Labor, the Greens and several cross benchers, including Nick Xenophon and Jacqui Lambie, voted against the Turnbull government’s proposed amendments, defeating the Bill 31-28.
But Congress said this week it would not be letting its guard down.
“There is still a need to continue fighting for 18C,” it said.
The government had wanted to replace the words “insult”, “offend” and “humiliate” in the Act with the word “harass”.
The Aboriginal Legal Service (NSW/ACT) said the defeat of the proposed changes was “a commonsense victory for Aboriginal Australians and human rights”.
ALS Chairman and Walbunga elder Bunja Smith thanked the Senators who defeated the changes.
“We applaud them all for standing up for Aboriginal Australians,” Mr Smith said.
Reconciliation Australia said it was encouraged by the Senate outcome.

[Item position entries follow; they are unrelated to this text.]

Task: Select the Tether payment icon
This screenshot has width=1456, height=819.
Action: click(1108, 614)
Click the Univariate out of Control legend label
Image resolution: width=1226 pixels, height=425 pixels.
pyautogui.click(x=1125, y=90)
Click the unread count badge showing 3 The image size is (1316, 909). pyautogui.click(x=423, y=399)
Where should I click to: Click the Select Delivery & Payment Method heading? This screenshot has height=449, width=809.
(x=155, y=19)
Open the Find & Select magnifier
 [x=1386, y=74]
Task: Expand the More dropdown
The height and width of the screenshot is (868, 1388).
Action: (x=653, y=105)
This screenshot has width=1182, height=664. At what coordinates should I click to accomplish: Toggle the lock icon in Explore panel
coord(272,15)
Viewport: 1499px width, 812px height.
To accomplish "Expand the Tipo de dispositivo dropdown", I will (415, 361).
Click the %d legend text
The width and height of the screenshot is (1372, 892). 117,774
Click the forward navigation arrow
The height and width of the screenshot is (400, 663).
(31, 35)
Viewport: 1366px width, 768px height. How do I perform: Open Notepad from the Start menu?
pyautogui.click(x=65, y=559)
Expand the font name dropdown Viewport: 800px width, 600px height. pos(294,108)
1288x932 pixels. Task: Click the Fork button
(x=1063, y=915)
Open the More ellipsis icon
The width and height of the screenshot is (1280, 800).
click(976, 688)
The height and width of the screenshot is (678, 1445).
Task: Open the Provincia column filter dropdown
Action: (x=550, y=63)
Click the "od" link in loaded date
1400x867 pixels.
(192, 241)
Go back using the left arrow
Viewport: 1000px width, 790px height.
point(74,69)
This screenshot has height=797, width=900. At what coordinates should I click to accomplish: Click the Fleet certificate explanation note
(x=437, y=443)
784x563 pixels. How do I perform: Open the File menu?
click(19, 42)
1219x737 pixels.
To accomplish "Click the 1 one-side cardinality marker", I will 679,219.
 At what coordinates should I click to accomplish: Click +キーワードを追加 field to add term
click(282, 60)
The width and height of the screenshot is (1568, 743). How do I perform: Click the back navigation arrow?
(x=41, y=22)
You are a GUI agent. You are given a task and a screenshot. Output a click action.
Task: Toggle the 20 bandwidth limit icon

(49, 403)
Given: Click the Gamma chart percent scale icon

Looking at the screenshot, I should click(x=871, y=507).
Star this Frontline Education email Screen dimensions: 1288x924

A United Nations official who was in Australia on an official visit at the time of the debate said she was disheartened the government chose to try to make its amendments on the International Day for the Elimination of Racial Discrimination.
“The process was undertaken without due consultation and notably Indigenous organisations were not among those invited to comment ahead of the Senate debate on the draft bill,” Special Rapporteur on the Rights of Indigenous Peoples Victoria Tauli-Corpuz said.
“The draft bill was defeated in the Senate on Thursday night last week and I sincerely hope that this marks the end of the matter.”